**Passage for review**
How Many Grams of Protein Are in an Egg?

A large egg contains about 6 grams of protein. That’s split between the white and the yolk, with each part contributing a meaningful share. At 74 calories per egg, roughly a third of those calories come from protein, making eggs one of the most protein-dense everyday foods available.

Protein in the White vs. the Yolk

Most people assume the egg white holds all the protein, but that’s not quite right. A large egg white has about 3.6 grams of protein, while the yolk contributes the remaining 2.6 grams. On a gram-for-gram basis, yolk actually contains more protein than the white: 16.4 grams per 100 grams of yolk compared to 10.8 grams per 100 grams of white. The white just happens to make up more of the egg’s total weight.

If you’re tossing yolks to cut calories, you’re also losing nearly half the egg’s protein along with fat-soluble vitamins and minerals. A single egg white has only 18 calories, so egg whites do win on protein per calorie. But unless you’re closely managing calorie intake, whole eggs give you more nutritional value overall.

Protein by Egg Size

Not all eggs are the same size, and the protein content shifts accordingly. Here’s a rough breakdown:

  • Medium egg (44 g): about 5 g of protein
  • Large egg (50 g): about 6 g of protein
  • Extra-large egg (56 g): about 7 g of protein
  • Jumbo egg (63 g): about 8 g of protein

When nutrition labels and recipes say “one egg,” they almost always mean a large egg. If you buy extra-large or jumbo from the store, you’re getting a bit more protein per egg than the standard 6-gram figure.

**Exercise data**
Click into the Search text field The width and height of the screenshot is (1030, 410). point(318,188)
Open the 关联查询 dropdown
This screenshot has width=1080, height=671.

...

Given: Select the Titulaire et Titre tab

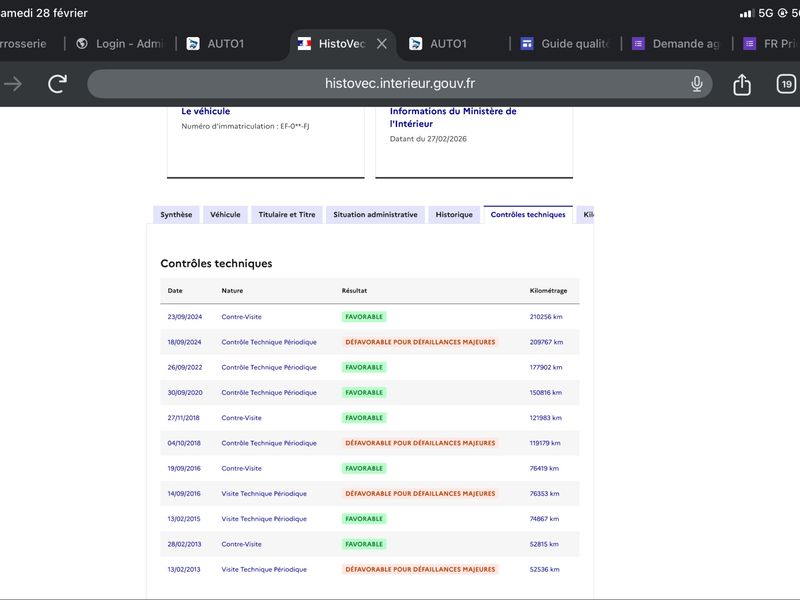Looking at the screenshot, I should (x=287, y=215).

...

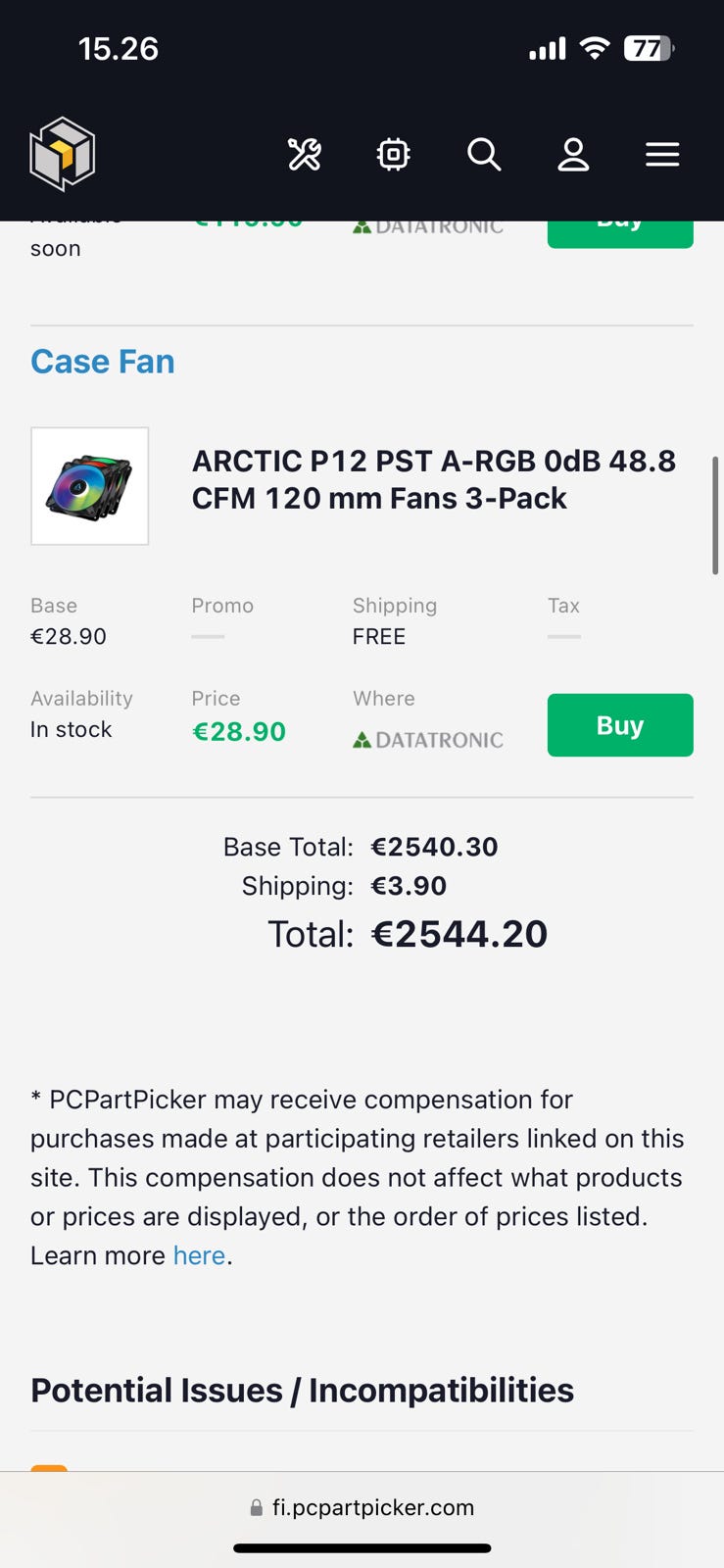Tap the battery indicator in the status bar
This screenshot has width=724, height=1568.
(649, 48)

**Problems and tasks**
• A. Retype the portion of the article on egg protein that begins at the words "When nutrition labels" and ends after the words "standard 6-gram figure.".
• B. According to the article on egg protein, how many calories does a single egg white have?
• C. List every egg size named in the article on egg protein's breakdown of protein by size.
The items are separate material and have no connection to the article on egg protein.

**List of answers**
• A.
When nutrition labels and recipes say “one egg,” they almost always mean a large egg. If you buy extra-large or jumbo from the store, you’re getting a bit more protein per egg than the standard 6-gram figure.

• B. 18 calories.

• C. Medium, large, extra-large, jumbo